_Exercise_
Only one stretch of the data below is needed: the line with "Task: Click the Log Count help question icon" through the last line. Output it exactly and drop the pictures.
—————
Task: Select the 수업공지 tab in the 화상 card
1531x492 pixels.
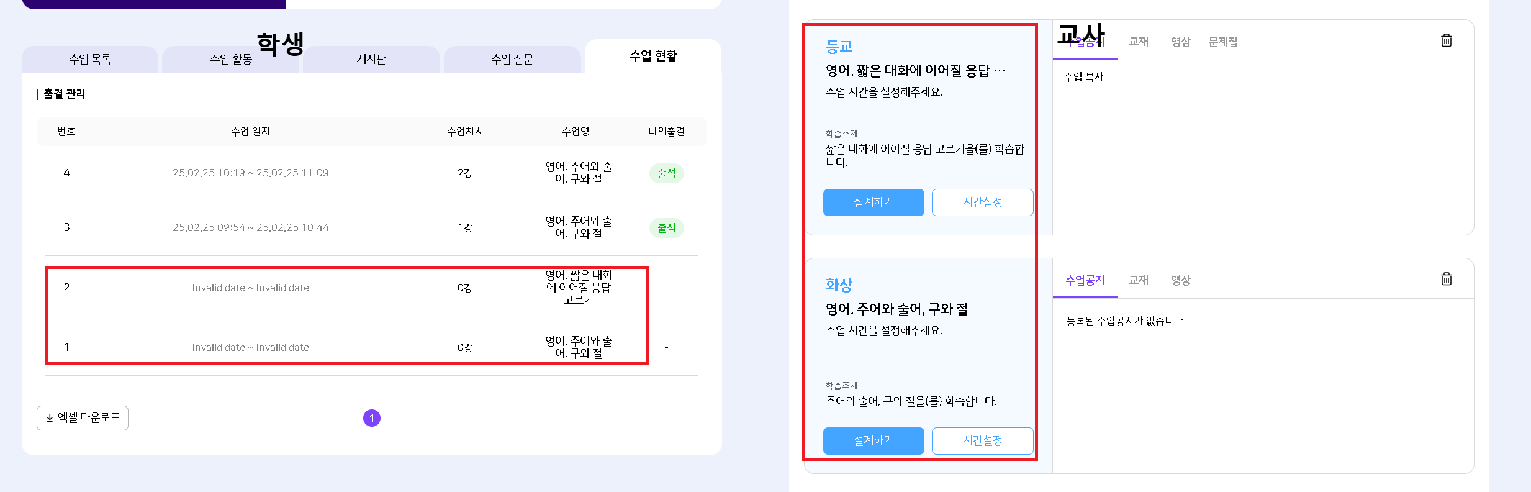Action: 1085,280
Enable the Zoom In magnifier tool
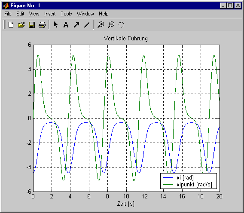Image resolution: width=244 pixels, height=213 pixels. pos(101,25)
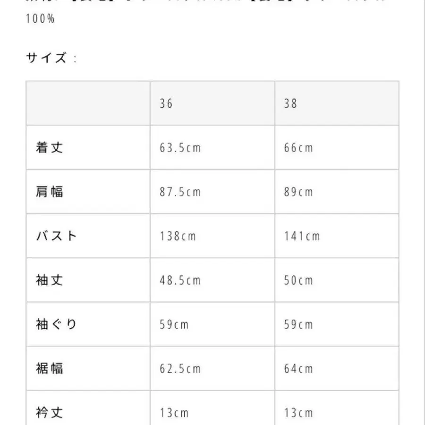Click the 141cm bust value

click(x=302, y=236)
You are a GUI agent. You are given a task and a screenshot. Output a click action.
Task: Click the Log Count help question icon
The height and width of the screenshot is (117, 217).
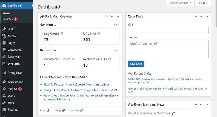point(62,33)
—————
_Output for this task_
Task: Click the Log Count help question icon
The height and width of the screenshot is (117, 217).
point(62,33)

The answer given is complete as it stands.